» **TASKS AND EXERCISES**:
a - In the article on Frankford's well-drilling debate below, turn the paragraph beginning "House Bill 38, which would have reverted" into a short bulleted list that keeps its main facts.
b - According to the article on Frankford's well-drilling debate below, on what date did the town council approve the first reading of the proposed ordinance on drilling wells?

» **DOCUMENT SECTION**:
Frankford: Disagreement continues over well drilling issue, Mountaire settlement

FRANKFORD – Ripple effect from well-drilling debate spurred in 2016 by Mountaire Farms’ secession from the town system to meet high-volume water pressure needs for its feed mill production continues in Frankford.

Frankford town council July 10 approved first reading of a proposed town ordinance relating to the drilling wells.

Frankford’s proposed ordinance is scheduled for a second reading/public hearing at council’s August meeting. It was created to coincide with a proposed amendment to Delaware Code Title 7 – House Bill 38 – that would have given municipalities authority to sign off on well permits.

Greg Welch

Marty Presley



The simmering issue has council members Greg Welch and Marty Presley on opposite sides of the fence.

House Bill 38, which would have reverted to 2001 law that gave municipalities authority to sign off on well drilling, passed the state House of Representatives but died in committee in the state senate. A legislative change in the law in 2001 removed municipal governments from having approval authority over non­potable wells.

“We know what it is right now,” said Mr. Presley. “We know that a law was passed in 2001, and we also know that the state government or state legislature put forth a bill at the beginning of its session that reverted back to the 2001 law that said municipalities had the ability to sign off on wells in the town. So, we know that that bill didn’t pass.”

» **SOURCE DATA**:

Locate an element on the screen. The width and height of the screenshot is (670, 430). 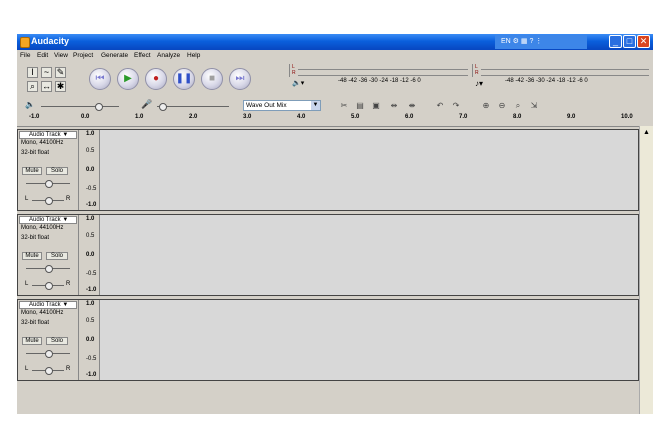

» **RESPONSES**:
a -
- House Bill 38 would have reverted to the 2001 law that gave municipalities authority to sign off on well drilling.
- It passed the state House of Representatives but died in committee in the state senate.
- A 2001 legislative change removed municipal governments' approval authority over non-potable wells.

b - July 10.